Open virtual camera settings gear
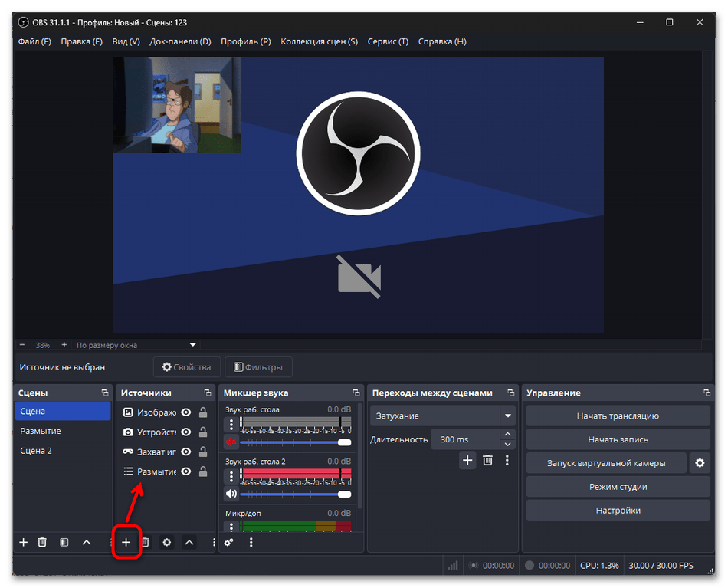The width and height of the screenshot is (728, 588). pos(698,463)
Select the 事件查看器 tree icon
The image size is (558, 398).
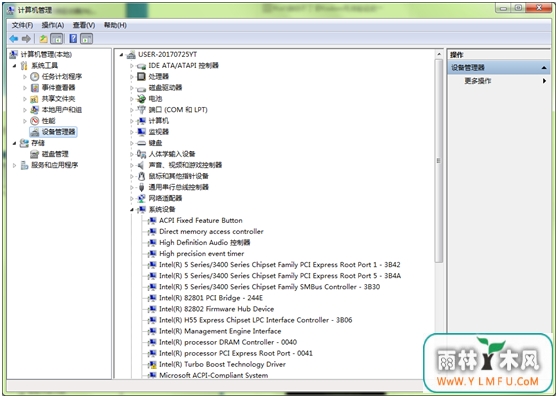[x=35, y=88]

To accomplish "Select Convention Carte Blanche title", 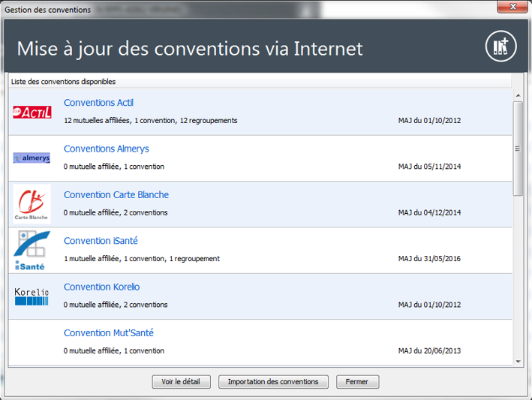I will click(x=116, y=195).
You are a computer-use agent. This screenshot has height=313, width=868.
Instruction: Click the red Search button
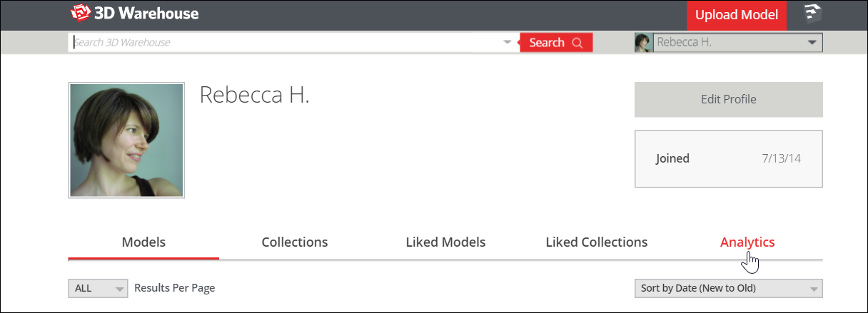coord(556,43)
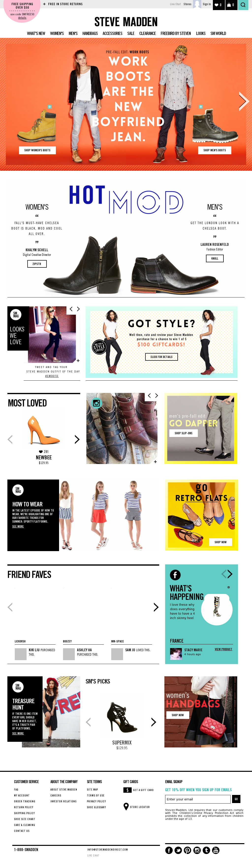Image resolution: width=252 pixels, height=868 pixels.
Task: Click Shop Women's Boots button
Action: tap(37, 150)
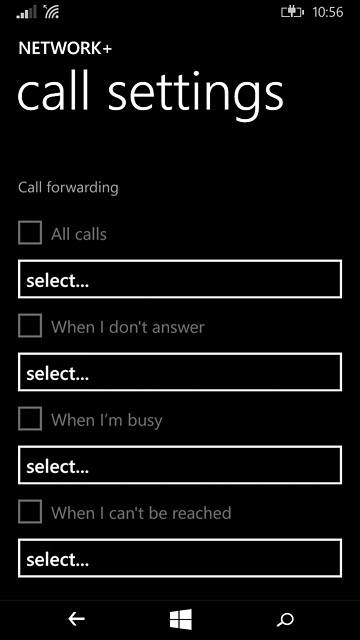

# Exercise directions
Would you please print only the lines running from the one with "You are a computer-use" to the final line of the entries above, exactly as written and without pictures?

# Task output
You are a computer-use agent. This screenshot has height=313, width=868.
Instruction: Click the red Search button
coord(556,43)
Image resolution: width=252 pixels, height=868 pixels.
Task: Click Shop Women's Boots button
Action: tap(37, 150)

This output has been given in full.